Inside the rugged, forested feel of a single tree or, more likely, a cluster of trees – spaced, like most desert plants, a respectful distance apart and running predictably up and down the wash or flood plain that nourishes its lifespan and offspring – you’ll see desert light filtering in. It gently touches the brown, seemingly lifeless lower branches and illuminates the iridescent, wintergreen-toned upper branches, bringing the purple flowers to brilliant life as if in a cloud.

Each baby tree, brought to life from the odd but vital process of scarification, in which its seed is scratched from the violent movement of sand and rocks during flash floods, sinks a tap root deep into the earth until it finds water. In this sense, the smoke tree is also a wise desert teacher and flood zone signifier: Seasoned campers know not to set up camp wherever there are smoke trees, although for the vast majority of time, water is not to be seen or found in what appears to be an extremely arid land.

The time of flowering for smoke trees is brief, only a few weeks from mid-May through early June, and like many desert plants, their yearly time of blooming can be either abundant or sparse, depending on rainfall, soil temperatures and other factors. This past bloom in spring was one of the most fantastic in recent memory.

Symbol of silence

For most of the year, smoke trees quietly and instinctively scale back their presence, in a process known as “die-back,” common to many other desert plants. While waiting patiently in the rain shadow looming above our canyons and washes, smoke trees take on the brittle appearance of being almost dead, or dying. In fact, the process of dropping most of its tiny light green leaves, except in the top branches of the trees, is what helps the smoke tree survive and even thrive.

The appearance of the smoke tree in winter and other dry months is what has evoked its iconic name: These are times when it appears most like wisps of smoke wafting across canyon floors and washes. But to those who listen, and look, and wait patiently, the very desert-defining presence of the smoke tree comes vividly alive.

The collective voice of these near-invisible trees was certainly heard by the many plein-air, impressionistic desert artists of the earlier to mid-20th century.
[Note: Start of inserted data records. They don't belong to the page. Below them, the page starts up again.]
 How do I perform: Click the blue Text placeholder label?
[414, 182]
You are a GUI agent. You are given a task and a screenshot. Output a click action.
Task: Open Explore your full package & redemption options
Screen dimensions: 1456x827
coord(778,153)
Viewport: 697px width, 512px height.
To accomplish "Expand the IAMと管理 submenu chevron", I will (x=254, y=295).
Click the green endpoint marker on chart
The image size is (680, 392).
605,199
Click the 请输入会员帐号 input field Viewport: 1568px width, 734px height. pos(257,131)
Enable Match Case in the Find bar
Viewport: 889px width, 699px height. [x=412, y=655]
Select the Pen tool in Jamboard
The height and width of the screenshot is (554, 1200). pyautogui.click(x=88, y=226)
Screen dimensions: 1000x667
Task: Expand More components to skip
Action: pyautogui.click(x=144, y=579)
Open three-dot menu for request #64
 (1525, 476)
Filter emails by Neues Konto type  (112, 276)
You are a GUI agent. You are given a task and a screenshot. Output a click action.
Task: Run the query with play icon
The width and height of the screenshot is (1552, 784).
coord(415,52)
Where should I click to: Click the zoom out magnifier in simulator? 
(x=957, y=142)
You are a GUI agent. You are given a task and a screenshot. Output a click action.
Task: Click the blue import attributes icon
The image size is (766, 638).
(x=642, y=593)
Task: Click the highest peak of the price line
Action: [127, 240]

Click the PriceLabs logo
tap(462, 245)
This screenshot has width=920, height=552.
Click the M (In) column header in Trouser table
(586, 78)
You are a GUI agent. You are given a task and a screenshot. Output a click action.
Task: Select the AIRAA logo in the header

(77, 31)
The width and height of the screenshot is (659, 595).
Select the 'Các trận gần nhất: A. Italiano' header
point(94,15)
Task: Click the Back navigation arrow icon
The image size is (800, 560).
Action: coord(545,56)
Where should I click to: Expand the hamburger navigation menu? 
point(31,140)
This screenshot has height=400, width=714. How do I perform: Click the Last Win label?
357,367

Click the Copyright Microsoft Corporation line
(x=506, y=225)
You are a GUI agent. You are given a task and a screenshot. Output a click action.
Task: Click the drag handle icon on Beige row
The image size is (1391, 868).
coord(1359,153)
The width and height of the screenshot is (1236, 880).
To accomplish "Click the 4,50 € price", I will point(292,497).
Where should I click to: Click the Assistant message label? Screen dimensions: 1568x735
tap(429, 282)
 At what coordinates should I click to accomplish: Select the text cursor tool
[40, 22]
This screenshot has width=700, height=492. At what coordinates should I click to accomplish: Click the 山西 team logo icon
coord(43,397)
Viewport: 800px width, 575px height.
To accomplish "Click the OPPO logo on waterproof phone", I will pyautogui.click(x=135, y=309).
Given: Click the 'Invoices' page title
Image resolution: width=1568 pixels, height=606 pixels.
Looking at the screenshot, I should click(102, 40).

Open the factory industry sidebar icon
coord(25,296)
Dubbed the Smoke Tree School, painters such as Carl Eytel, John Hilton and Carl Bray – whose home and gallery are commemorated along Highway 111 in Indian Wells – brought the smoke tree, in both its more ghostly, silent and wildly blossoming violet-hued incarnations to life, and memorialized the timeless feel of the untouched desert in paintings that emblemize its ubiquitous presence.

The song of this year’s splashy, violet-blue smoke tree super bloom may have faded away, but its melodic imprint remains. Like all desert plant life, its time of flowering is brief, and perhaps memorialized all the more because of its brevity.

The smoke tree remains, at all times of year, a symbol of the silence and adaptability to times of overabundance and drought that are endemic to desert living – and a talisman of renewal, transformation and hope. It represents many qualities that so many of us come here for: a rare, tranquil stillness and the graceful surrender to the splendor of the desert’s wide open and seemingly endless girth, one tempered only by mountains, canyon walls and precious dearth.